Eagles of Death Metal

    Death by Sexy

    Downtown - April 11, 2006

    The worst thing about Death by Sexy, the sophomore album from Eagles of Death Metal, is that you know that somewhere, right now, it’s rocking a strip-club sound system. Songs such as “I Want You So Hard (Boy’s Bad News), and “I Gotta Feeling (Just Nineteen),” with its foot-stomping, more-cowbell drums, three-chord guitar crunch, and frontman Jesse Hughes singing, “I love you baby you’re just nineteen/ I got the flesh and I will make you scream,” are ready-made raunch-rock anthems. Most of Death by Sexy plays like the hard-rock equivalent to Ying Yang Twins or a stripped-down version of anything in Motley Crue’s catalog.



    Fortunately, this is also the best thing about the album. To quote myself, the band’s repertoire consists predominantly of “foot-stomping, more-cowbell drums,” and “three-chord guitar crunch.” This, in case you haven’t heard of AC/DC, is awesome. And like AC/DC, or like the Rolling Stones, who these guys use as a model of sexual swagger for their less aggressive songs (“Solid Gold”), there is no pretension, no hidden agenda. “Don’t Speak (I Came to Make a Bang!”), “I Like to Move in the Night” “Keep Your Head Up” — these aren’t exactly addressing important social issues. Unless that issue is sex.  

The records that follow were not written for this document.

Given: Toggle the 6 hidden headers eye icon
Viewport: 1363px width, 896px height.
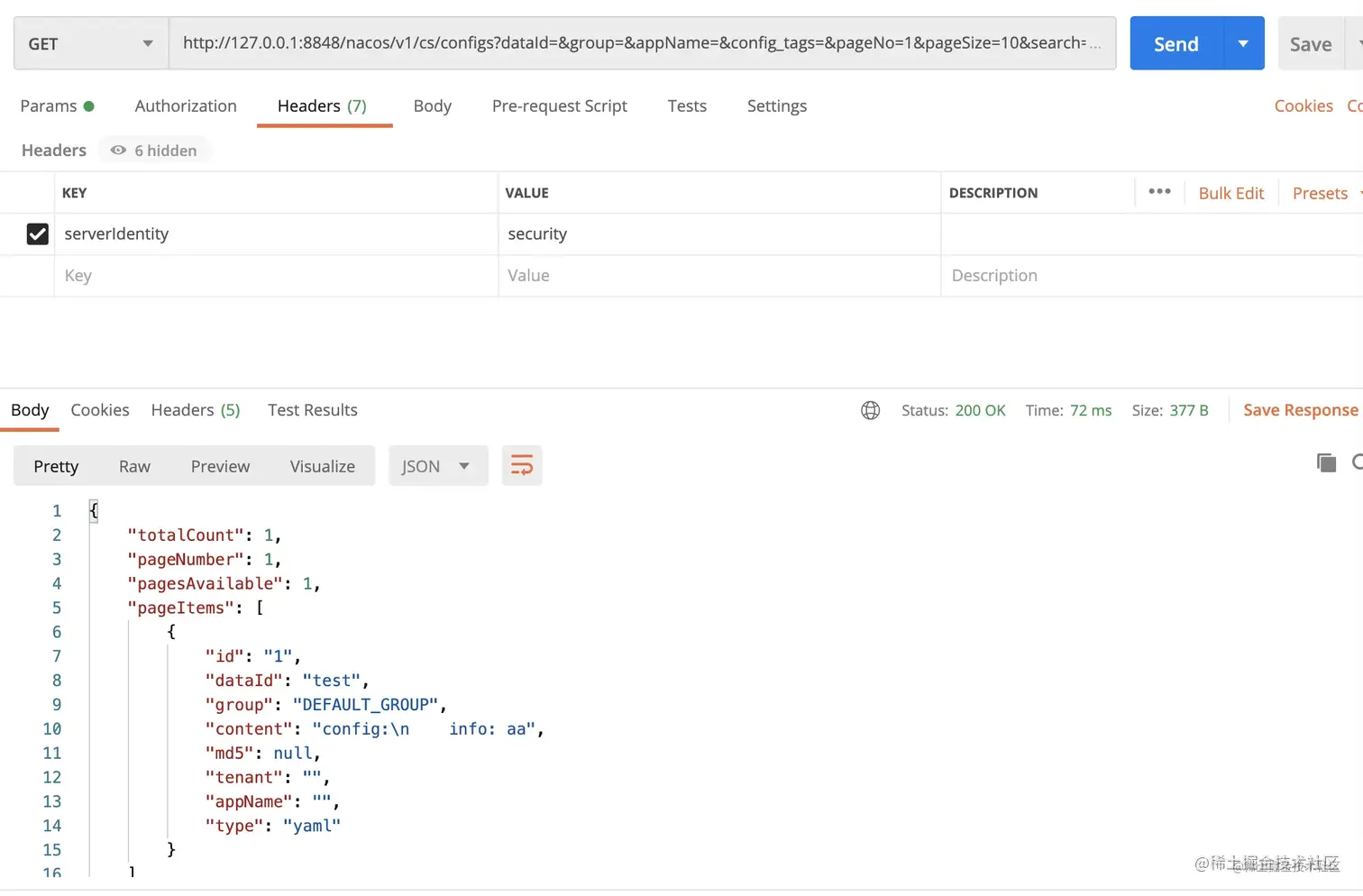Looking at the screenshot, I should pyautogui.click(x=118, y=151).
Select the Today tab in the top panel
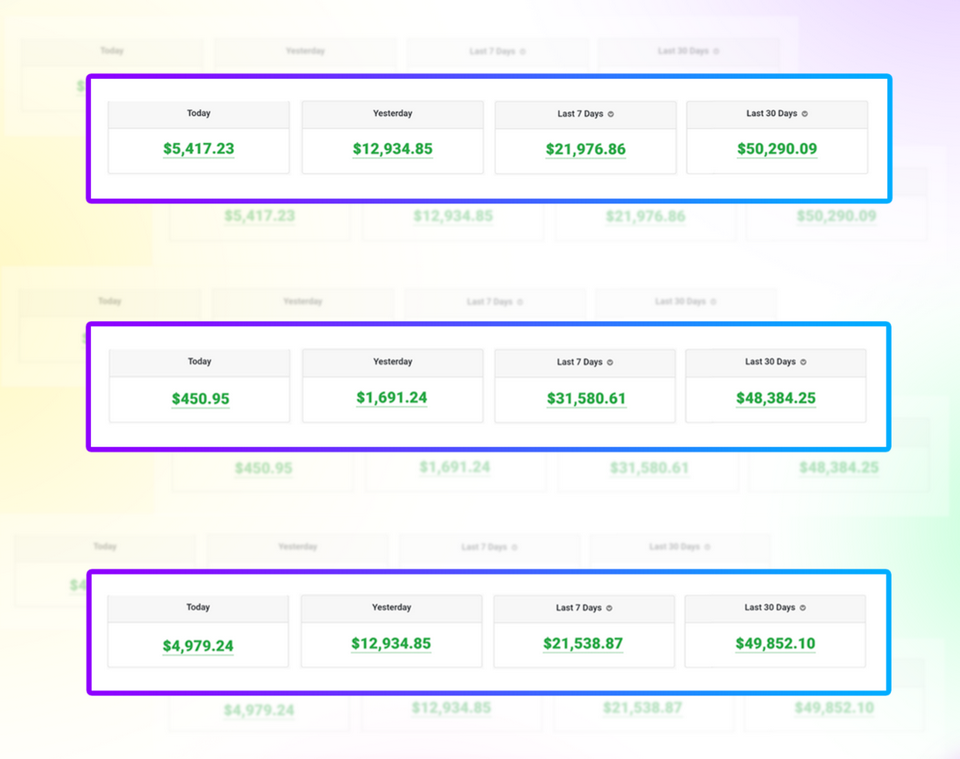 [x=198, y=114]
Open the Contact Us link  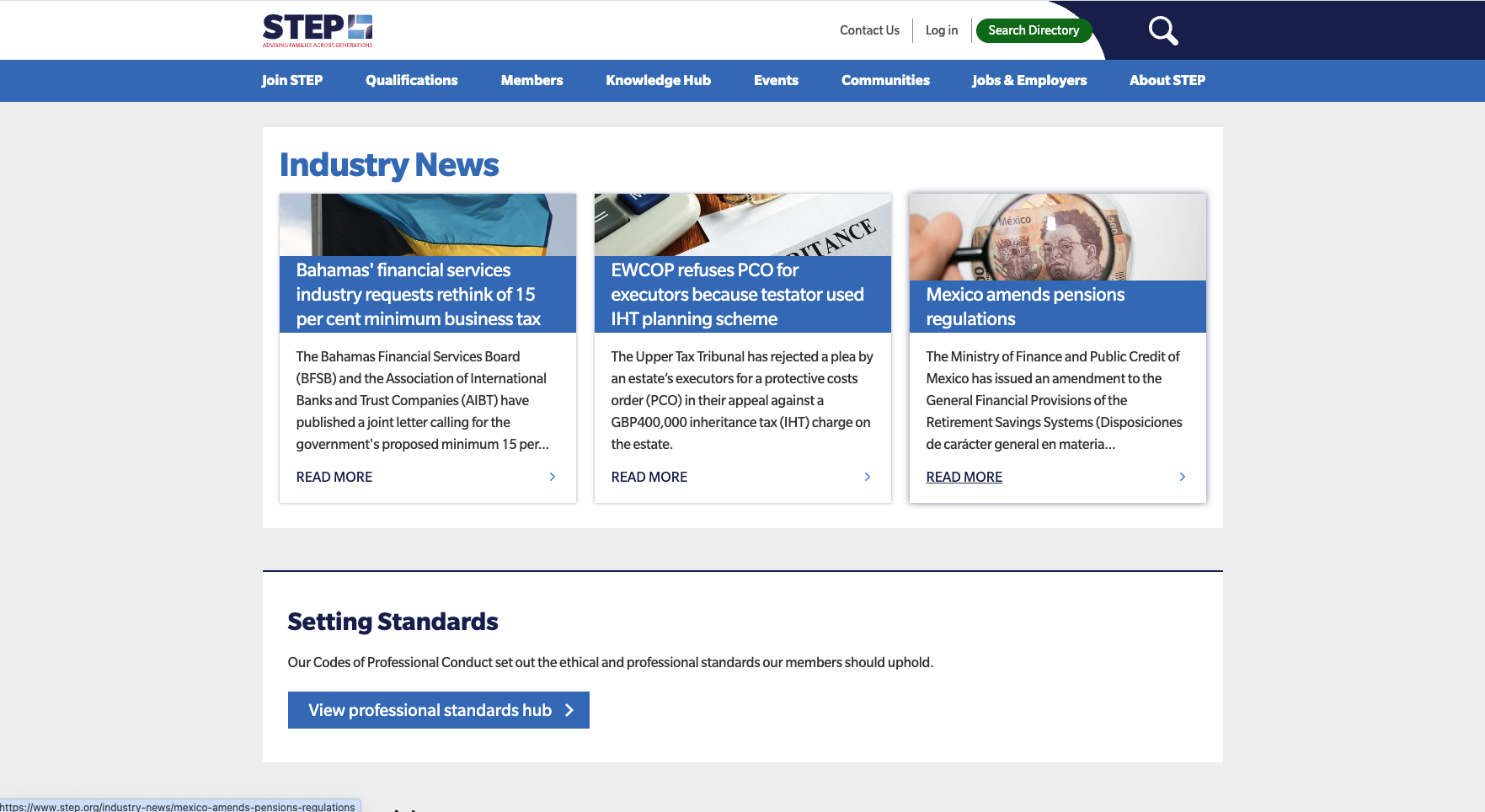point(869,30)
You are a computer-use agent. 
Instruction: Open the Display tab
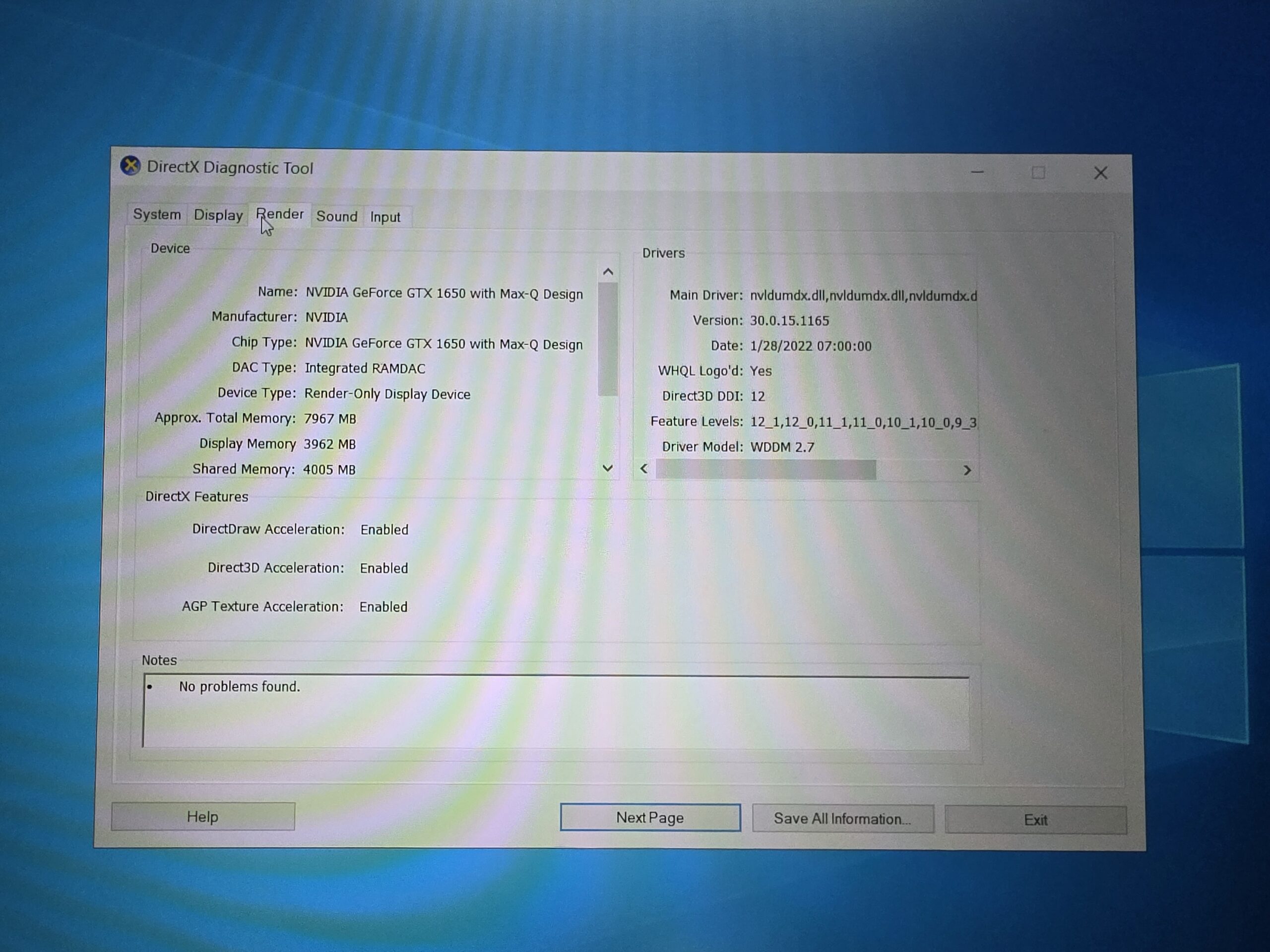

    It isn’t all lap dances and free beer, though. When they aren’t pounding out ’70s style boogie-rock, when Hughes hides his falsetto and the band takes a break from the oohs and aahs, there isn’t a whole lot going on. At times the production, courtesy of Eagles drummer (and Queens of the Stone Age frontman) Josh Homme, is, well, a little too Queens of the Stone Age. Not a terrible fault, but certainly noticeable — and potentially stifling for someone looking for a totally different band that Homme just happens to be a part of.


    “The Ballad of Queen Bee & Baby Duck,” about the relationship between Homme and the Distiller’s Brody Dalle, lacks the infectious drive of the rest of the album; “Eagles Goth,” is a messy foray into a darker sound — something Homme’s Queens do much better. When the Eagles try venturing out of the club, they — and we — suffer. But when they cash their hundred-dollar bills in for singles and order another round of Bud Lights, they’re untouchable.